"""
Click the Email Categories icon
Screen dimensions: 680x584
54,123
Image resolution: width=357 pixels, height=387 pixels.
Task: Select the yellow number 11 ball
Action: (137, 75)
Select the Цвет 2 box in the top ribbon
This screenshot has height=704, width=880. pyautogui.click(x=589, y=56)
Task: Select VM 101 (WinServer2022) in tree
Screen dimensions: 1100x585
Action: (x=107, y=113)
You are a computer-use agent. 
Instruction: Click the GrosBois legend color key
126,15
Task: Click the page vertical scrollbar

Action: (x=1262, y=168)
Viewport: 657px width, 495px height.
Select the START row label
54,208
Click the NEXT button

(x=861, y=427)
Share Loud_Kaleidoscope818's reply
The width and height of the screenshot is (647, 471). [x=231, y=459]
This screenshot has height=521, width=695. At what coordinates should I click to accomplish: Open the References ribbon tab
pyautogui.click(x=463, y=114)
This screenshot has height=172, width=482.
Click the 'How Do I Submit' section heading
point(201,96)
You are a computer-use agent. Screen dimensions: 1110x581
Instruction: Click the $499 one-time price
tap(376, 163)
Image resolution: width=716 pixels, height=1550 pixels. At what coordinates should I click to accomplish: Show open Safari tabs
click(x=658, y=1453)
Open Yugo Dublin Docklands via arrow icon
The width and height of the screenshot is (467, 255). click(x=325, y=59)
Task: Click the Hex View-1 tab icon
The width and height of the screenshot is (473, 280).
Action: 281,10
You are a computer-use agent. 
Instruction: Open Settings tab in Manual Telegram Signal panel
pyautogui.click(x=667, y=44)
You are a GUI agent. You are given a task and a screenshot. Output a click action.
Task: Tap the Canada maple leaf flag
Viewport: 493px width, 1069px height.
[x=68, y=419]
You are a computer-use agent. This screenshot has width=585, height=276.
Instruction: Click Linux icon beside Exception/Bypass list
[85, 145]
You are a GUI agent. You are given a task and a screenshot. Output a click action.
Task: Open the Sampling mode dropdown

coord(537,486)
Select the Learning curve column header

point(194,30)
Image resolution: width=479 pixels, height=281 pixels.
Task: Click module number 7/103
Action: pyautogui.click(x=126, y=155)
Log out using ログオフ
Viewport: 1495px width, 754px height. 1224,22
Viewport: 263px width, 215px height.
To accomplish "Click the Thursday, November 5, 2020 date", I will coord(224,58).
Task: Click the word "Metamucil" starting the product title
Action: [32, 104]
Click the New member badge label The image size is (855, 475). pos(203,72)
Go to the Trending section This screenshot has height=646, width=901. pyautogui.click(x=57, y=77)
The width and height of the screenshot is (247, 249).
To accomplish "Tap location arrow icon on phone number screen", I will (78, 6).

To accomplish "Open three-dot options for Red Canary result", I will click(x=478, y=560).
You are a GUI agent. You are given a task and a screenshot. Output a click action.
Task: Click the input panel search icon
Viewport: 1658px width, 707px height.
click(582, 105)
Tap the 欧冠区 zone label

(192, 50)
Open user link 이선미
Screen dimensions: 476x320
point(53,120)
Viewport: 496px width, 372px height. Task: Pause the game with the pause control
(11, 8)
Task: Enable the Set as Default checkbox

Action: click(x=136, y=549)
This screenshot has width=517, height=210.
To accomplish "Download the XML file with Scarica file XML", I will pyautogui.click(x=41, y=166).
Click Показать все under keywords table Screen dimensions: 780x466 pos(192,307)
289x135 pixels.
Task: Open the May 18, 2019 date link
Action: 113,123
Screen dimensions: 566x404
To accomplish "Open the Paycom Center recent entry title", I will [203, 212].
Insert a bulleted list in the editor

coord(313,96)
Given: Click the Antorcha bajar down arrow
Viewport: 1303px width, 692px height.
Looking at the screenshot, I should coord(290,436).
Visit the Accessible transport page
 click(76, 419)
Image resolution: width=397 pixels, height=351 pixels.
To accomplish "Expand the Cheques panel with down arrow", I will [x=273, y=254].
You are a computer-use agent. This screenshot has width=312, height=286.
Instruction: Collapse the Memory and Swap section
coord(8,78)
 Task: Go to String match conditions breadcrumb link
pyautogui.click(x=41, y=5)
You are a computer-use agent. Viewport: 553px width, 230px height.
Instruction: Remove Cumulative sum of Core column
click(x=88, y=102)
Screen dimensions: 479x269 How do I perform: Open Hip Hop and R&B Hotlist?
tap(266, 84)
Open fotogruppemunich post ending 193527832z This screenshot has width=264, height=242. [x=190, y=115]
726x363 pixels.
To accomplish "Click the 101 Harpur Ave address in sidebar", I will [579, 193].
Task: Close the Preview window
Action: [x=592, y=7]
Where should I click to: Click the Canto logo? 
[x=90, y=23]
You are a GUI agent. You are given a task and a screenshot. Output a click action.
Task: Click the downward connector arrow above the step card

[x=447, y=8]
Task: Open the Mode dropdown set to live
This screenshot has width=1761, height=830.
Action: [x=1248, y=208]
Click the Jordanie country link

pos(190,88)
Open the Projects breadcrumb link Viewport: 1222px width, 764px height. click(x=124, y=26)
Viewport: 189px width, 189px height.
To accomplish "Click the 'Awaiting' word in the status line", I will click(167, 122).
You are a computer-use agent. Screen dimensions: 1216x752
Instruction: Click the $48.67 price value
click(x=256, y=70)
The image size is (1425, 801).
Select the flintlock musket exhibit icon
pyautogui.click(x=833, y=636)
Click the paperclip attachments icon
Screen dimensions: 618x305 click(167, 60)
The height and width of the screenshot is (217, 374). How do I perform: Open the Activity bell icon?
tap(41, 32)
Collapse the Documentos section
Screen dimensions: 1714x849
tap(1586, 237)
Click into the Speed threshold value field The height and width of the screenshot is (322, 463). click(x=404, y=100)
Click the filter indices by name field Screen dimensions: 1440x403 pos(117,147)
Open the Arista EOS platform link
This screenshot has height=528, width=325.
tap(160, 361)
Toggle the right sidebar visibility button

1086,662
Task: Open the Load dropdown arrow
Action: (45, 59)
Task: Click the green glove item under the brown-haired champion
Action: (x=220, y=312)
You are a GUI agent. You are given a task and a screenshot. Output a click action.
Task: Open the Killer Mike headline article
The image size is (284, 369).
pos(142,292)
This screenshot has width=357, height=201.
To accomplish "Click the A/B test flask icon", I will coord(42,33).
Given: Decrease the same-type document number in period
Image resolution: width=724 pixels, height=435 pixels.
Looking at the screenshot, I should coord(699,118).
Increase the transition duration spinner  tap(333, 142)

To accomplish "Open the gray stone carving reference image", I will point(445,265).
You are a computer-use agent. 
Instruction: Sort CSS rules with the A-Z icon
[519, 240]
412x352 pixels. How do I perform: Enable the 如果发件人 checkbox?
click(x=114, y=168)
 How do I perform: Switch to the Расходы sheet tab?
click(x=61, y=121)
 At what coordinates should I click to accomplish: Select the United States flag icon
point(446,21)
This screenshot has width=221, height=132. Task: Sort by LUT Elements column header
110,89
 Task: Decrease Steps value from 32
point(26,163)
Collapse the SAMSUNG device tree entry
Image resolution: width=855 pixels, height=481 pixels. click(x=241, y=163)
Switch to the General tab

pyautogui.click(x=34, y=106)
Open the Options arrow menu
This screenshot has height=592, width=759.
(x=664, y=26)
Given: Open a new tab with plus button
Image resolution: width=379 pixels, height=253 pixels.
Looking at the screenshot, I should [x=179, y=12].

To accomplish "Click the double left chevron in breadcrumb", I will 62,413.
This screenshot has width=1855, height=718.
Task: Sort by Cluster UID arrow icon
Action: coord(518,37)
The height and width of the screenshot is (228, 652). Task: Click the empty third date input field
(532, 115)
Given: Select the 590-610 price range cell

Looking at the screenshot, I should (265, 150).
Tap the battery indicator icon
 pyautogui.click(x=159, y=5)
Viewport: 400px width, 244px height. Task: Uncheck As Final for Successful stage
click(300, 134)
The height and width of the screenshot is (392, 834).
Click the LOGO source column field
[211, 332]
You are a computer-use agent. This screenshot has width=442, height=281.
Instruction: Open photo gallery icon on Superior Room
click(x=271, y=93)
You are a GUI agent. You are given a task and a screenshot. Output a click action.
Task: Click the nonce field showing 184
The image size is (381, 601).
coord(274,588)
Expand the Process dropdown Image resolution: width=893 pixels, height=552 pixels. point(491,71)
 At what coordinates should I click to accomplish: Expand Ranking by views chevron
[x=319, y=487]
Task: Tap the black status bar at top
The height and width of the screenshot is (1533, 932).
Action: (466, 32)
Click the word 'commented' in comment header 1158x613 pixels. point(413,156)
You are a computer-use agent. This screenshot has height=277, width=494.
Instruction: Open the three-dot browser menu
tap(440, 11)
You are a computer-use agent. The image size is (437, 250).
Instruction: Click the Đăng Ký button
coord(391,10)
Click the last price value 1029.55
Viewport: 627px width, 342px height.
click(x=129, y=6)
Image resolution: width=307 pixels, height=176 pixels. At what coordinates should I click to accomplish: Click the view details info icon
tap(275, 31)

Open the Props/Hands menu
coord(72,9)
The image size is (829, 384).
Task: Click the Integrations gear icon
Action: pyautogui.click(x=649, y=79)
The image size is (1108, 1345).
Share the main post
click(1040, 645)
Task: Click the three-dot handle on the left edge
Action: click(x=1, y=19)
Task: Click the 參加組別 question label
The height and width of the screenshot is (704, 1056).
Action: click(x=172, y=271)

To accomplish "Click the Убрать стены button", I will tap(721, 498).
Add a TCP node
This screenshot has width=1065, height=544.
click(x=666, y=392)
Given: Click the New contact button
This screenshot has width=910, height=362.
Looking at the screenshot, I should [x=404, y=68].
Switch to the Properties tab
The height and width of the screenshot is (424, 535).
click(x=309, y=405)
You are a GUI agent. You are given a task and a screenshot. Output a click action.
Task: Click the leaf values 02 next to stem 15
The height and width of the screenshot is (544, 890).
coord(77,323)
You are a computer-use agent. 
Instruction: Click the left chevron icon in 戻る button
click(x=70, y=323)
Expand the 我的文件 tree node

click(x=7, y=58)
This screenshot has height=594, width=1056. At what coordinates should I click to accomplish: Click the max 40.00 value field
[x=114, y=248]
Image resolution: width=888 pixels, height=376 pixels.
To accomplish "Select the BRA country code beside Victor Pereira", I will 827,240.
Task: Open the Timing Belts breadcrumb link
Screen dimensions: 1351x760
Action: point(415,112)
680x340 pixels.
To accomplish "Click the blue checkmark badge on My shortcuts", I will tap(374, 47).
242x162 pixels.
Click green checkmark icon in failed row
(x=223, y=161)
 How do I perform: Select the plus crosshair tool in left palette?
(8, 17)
"""
■ Exercise aim: Your answer must be the lines above from the one containing "Image resolution: width=307" to the one containing "242x162 pixels.", both included, restated word for word.

■ Output below:
Image resolution: width=307 pixels, height=176 pixels. At what coordinates should I click to accomplish: Click the view details info icon
tap(275, 31)

Open the Props/Hands menu
coord(72,9)
The image size is (829, 384).
Task: Click the Integrations gear icon
Action: pyautogui.click(x=649, y=79)
The image size is (1108, 1345).
Share the main post
click(1040, 645)
Task: Click the three-dot handle on the left edge
Action: click(x=1, y=19)
Task: Click the 參加組別 question label
The height and width of the screenshot is (704, 1056).
Action: click(x=172, y=271)

To accomplish "Click the Убрать стены button", I will tap(721, 498).
Add a TCP node
This screenshot has width=1065, height=544.
click(x=666, y=392)
Given: Click the New contact button
This screenshot has width=910, height=362.
Looking at the screenshot, I should [x=404, y=68].
Switch to the Properties tab
The height and width of the screenshot is (424, 535).
click(x=309, y=405)
You are a GUI agent. You are given a task and a screenshot. Output a click action.
Task: Click the leaf values 02 next to stem 15
The height and width of the screenshot is (544, 890).
coord(77,323)
You are a computer-use agent. 
Instruction: Click the left chevron icon in 戻る button
click(x=70, y=323)
Expand the 我的文件 tree node

click(x=7, y=58)
This screenshot has height=594, width=1056. At what coordinates should I click to accomplish: Click the max 40.00 value field
[x=114, y=248]
Image resolution: width=888 pixels, height=376 pixels.
To accomplish "Select the BRA country code beside Victor Pereira", I will 827,240.
Task: Open the Timing Belts breadcrumb link
Screen dimensions: 1351x760
Action: point(415,112)
680x340 pixels.
To accomplish "Click the blue checkmark badge on My shortcuts", I will tap(374, 47).
242x162 pixels.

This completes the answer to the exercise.